On the first amendment, the Court found the DADT to be a content-based law infringing on free speech, noting an array of restrictions:
In other words, all of these examples demonstrate that the Act’s restrictions on speech not only are broader than reasonably necessary to protect the Government’s substantial interests, but also actually serve to impede military readiness and unit cohesion rather than further these goals.
Many of the lay witnesses also spoke of the chilling effect the Act had on their ability to bring violations of military policy or codes of conduct to the attention of the proper authorities. Joseph Rocha, eighteen years old and stationed in Bahrain, felt restrained from complaining about the extreme harassment and hazing he suffered because he feared that he would be targeted for investigation under the Act if he did so. (Trial Tr. 488:20-489:14, July 15, 2010.) In fact, his fear was so great that he initially refused to answer the questions of an investigating officer. (Trial Tr. 519:16-510:10-15, July 15, 2010.) John Nicholson and Anthony Loverde also testified about a similar chilling effect on their speech when [*118] overhearing or being subjected to homophobic slurs or taunts. (Trial Tr. 1138:1-1142:14, 1143:2-24, July 20, 2010 (Nicholson), Trial Tr. 1364:16-1365:25, July 21, 2010 (Loverde).)
The Act prevents servicemembers from openly joining organizations such as the plaintiff in this lawsuit that seek to change the military’s policy on gay and lesbian servicemembers; in other words, it prevents them from petitioning the Government for redress of grievances. John Doe, for example, feared retaliation and dismissal if he joined the Log Cabin Republicans under his true name or testified during trial; thus, he was forced to use a pseudonym and to forgo testifying during trial. (Ex. 38 [Doc Decl.] PP 6-8; see Trial Tr. 88:19-90:15, July 13, 2010; 708:21-709:4, July 16, 2010.)

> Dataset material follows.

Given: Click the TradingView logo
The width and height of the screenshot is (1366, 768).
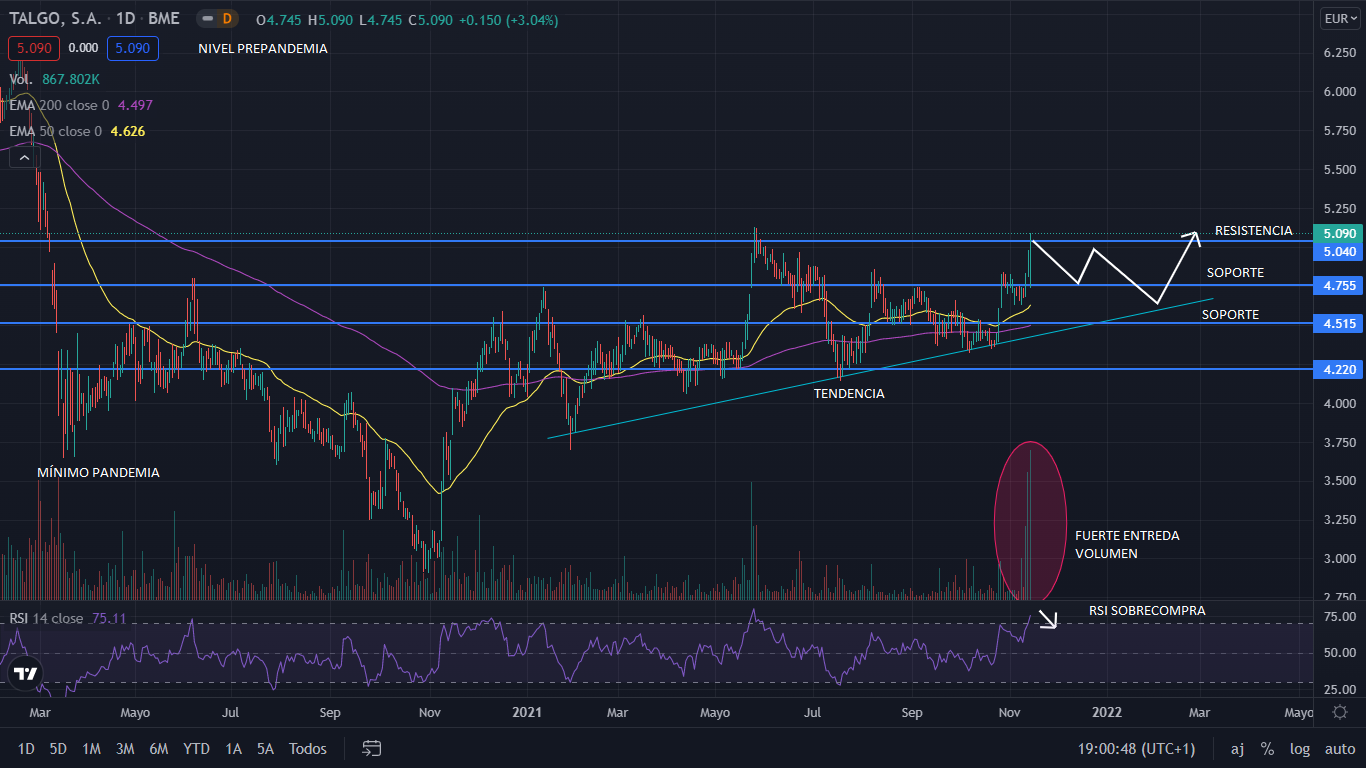Looking at the screenshot, I should click(x=25, y=674).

Furthermore, as discussed above, the Act punishes servicemembers with discharge for writing a private letter, in a foreign language, to a person of the same sex with whom they shared an intimate relationship before volunteering for military service. It subjects them to discharge for writing private e-mail messages, in a manner otherwise approved, to friends or family members, if those communications might lead the (unauthorized) reader to discern the writer’s sexual orientation. These consequences demonstrate that the Act’s restrictions on speech are broader than reasonably necessary to protect the Government’s interest. Moreover, the Act’s restrictions on speech lead to the discharge of servicemembers with qualifications in critically-needed occupations, such as foreign language fluency and information technology. The net effect of these discharges, as revealed not only in the testimony of the lay witnesses but also of the experts who testified and Defendants’ own admissions regarding the numbers of servicemembers discharged and the costs of recruiting and maintaining an all-volunteer military force, compel the conclusion that the Act restricts speech more than reasonably necessary to protect the Government’s interests.
The speech holding is probably more vulnerable than the due process holding since courts have routinely allowed restrictions on speech rights in the military. However, the decision will put the Administration in a more difficult position if it decides to appeal. The Justice Department seemed to struggle at trial to defend the law but not be seen as fighting too hard. It did not present an affirmative defense but still argued that military readiness demanded that DADT be upheld. Now it would have to take the matter on appeal — a move that would further anger gays and lesbians over the failure of Obama to make good on his promise. The Administration is likely to want to wait on the appeal but it will have to be filed as a notice relatively soon. With the November election approaching and polls falling, the Administration may not want to make DADT a prominent issue in addition to same-sex marriage, illegal immigration etc.